Kervansarayın Kitabesi
Osmanlı döneminde inşa edilen tüm yapıların girişlerine, türüne ve kimin inşa ettiğine bakılmaksızın kitabe koymak bir gelenekti. Bu kitabelerin ilk satırlarında binayı yaptıran ve yapanlar belirtildikten sonra dua satırları yer alır, genellikle son iki satırda da ebced hesabıyla binanın yapılış tarihi belirtilirdi. Hatta bu kitabeler, dönemin büyük şairlerine sipariş verilir, şair de kendisine gösterilen teveccühten dolayı mutluluk duyardı.
Kervansaray hakkında, kaynaklarda yer alan bilgilerde, "Kitabesi yoktur" ifadesi yer almaktadır, ancak, Kervansaray'ın orijinalinde kitabesinin olduğu fakat bugün bu kitabenin yerinde olmadığı düşünülebilir.

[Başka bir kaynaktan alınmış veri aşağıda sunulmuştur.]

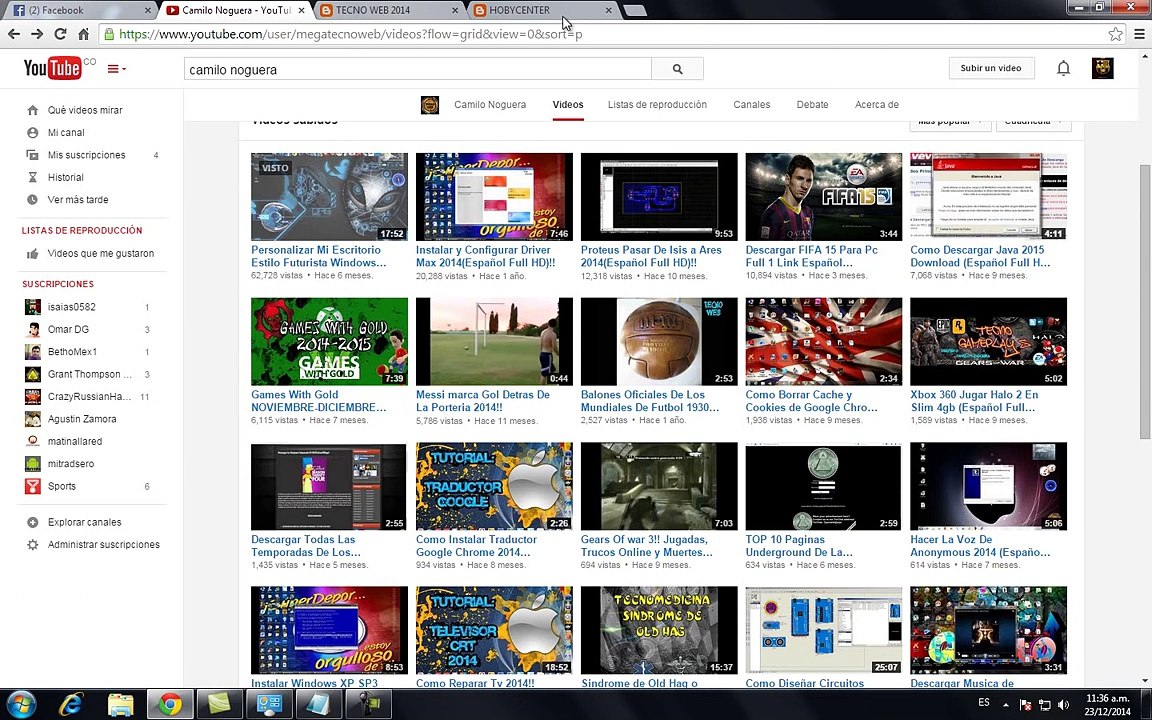Click the YouTube logo
This screenshot has width=1152, height=720.
[53, 68]
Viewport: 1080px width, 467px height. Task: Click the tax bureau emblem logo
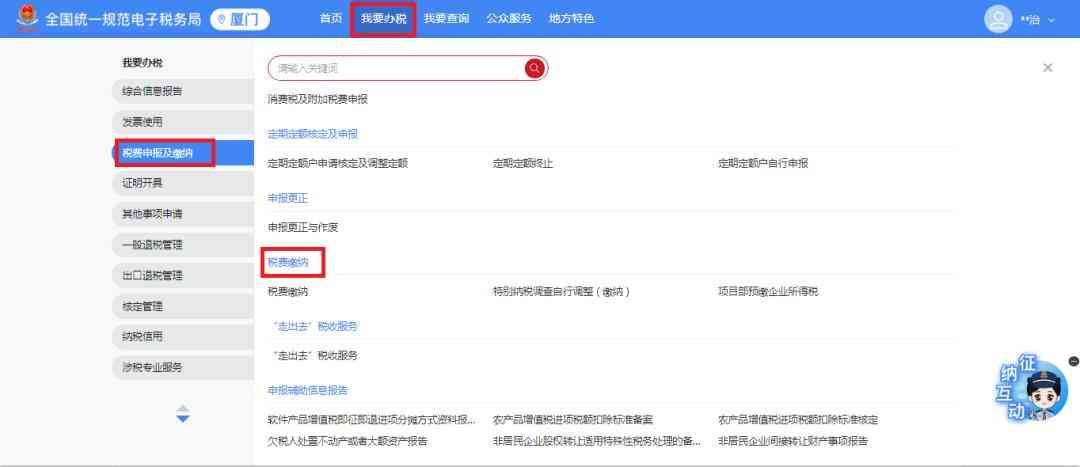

Kervansaray'ın giriş kapısı üstünde yer alan kitabe yerine dikkat edildiğinde, buraya konulmuş olan üzeri yazısız mermerin binanın diğer malzemelerine göre daha yeni olduğu hemen göze çarpmaktadır. Muhtemelen bu mermer, 1956 yılındaki restorasyon esnasında boş olan kitabe yerine konulmuştur. Tabii bu restorasyondan evvel kitabenin yerinden düşmüş olabileceğini de unutmamalı.

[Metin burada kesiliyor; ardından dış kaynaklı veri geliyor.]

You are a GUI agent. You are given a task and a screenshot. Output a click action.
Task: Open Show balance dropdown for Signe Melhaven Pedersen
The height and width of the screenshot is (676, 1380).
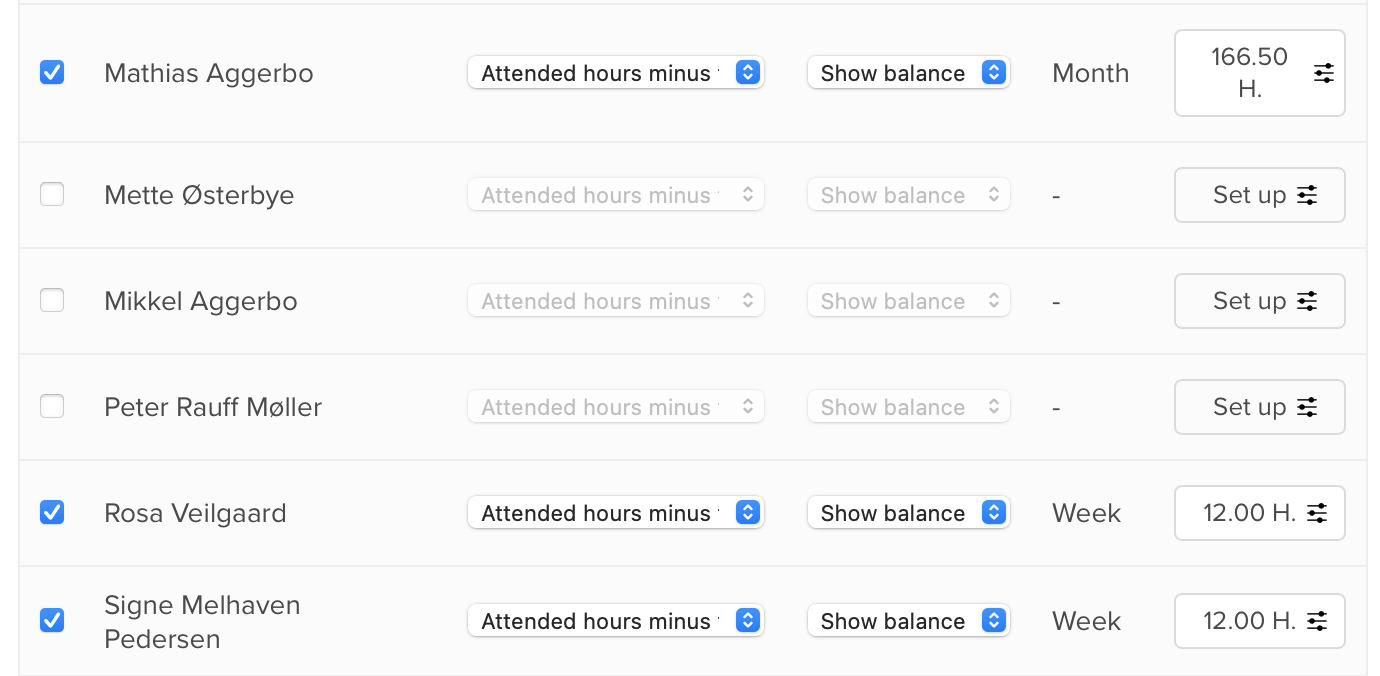pos(908,621)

Bugün Cuma Camii adıyla anılan cami yine Kervansarayla aynı yıllarda ve tamamen yıkıldıktan sonra yeniden yapılmıştır. Camide, eskiye ait hiç bir malzeme kullanılmamıştır. Fakat camiin giriş kapısı üzerinde nereden geldiği belli olmayan, usta bir hattat ve hakkâk elinden çıktığı hemen belli olan, iki sütun halinde toplam altı satırlık bir kitabe var. Kasabanın yaşlıları, bu kitabeyi cami yapılırken Kervansaray etrafına bir yerde bulduklarını, yerde kalmasına razı olamadıkları için de camiin girişine koyduklarını söylemektedirler.

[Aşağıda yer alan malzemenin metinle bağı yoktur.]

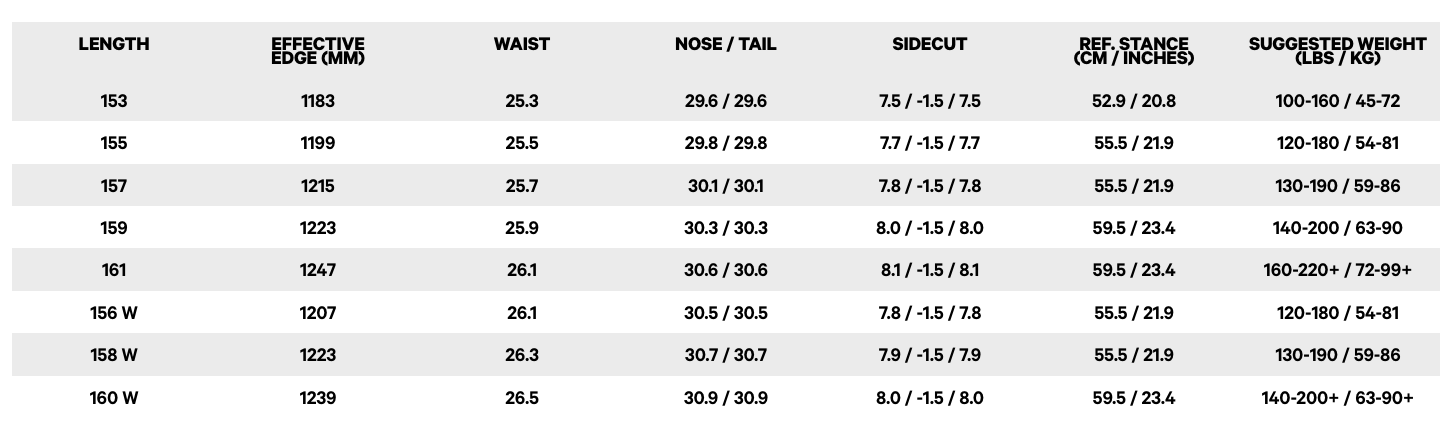Select the 153 length row cell
This screenshot has height=438, width=1454.
point(114,101)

Kitabenin boyutuyla Kervansaray kapısı üzerindeki kitabe yeri boyutu birbirine uygun düşmektedir. Bu kitabe, kervansarayın kitabesi olabilir. Burada kesin bilgiyi, kitabeyi okuyarak elde edebiliriz fakat kitabenin bazı kelimeleri tamamen erimiş, bazı bölgeleri kırılmış ve kenarlardan bir kaç santim kadarı cami duvarının sıvaları altında kalmış, bir de daha güzel görünsün diye boyanınca, okunması tamamen imkansız hale gelmiştir.
Kervansarayın Bugünü
Anadolu'nun birçok yerindeki tarihî eserlerde olduğu gibi, Anıtkaya Kervansarayı da bakımsızlık yüzünden yıkılma tehlikesiyle karşı karşıyadır. Dış yüzeydeki taşların bir kısmı yerlerinden düşmüş, bir kısmı da yarı yarıya erimiş durumdadır. Kervansarayın içi ise tamamen haraptır. Taşıyıcı sütunların tamamı yosunlanmış, çatıdan sızan sular bu sütunları her gün biraz daha harabetmektedir.